[Stored data]
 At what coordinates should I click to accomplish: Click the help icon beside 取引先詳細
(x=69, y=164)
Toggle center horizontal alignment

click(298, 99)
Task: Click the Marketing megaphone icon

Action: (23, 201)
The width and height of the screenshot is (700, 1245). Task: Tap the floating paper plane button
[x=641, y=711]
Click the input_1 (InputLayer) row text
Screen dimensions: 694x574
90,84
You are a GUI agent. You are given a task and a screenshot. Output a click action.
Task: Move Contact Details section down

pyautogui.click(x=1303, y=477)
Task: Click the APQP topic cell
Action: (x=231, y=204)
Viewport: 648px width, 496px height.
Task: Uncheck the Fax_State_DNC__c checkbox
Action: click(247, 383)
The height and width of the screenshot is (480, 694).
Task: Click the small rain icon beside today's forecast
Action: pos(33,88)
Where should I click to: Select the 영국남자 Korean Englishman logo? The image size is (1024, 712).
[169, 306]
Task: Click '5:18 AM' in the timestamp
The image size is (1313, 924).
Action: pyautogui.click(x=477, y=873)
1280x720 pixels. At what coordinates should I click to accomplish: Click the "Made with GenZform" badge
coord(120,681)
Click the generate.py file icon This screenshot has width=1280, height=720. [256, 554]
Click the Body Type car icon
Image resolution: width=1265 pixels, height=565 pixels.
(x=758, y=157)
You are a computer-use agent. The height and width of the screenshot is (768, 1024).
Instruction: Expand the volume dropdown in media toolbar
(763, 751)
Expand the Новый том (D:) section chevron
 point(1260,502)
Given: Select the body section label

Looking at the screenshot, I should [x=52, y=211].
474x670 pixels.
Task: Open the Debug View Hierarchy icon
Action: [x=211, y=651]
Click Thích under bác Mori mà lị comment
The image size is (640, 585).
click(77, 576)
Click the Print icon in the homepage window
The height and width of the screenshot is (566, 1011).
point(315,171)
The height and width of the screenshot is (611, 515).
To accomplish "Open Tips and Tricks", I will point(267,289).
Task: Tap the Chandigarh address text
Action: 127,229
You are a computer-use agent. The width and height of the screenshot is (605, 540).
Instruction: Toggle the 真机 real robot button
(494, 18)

◆ **INSTRUCTIONS TO FOLLOW**
Gather each line in the data that holds the string "computer".

◆ **WRITTEN RESPONSE**
You are a computer-use agent. The height and width of the screenshot is (768, 1024).
You are a computer-use agent. The width and height of the screenshot is (605, 540).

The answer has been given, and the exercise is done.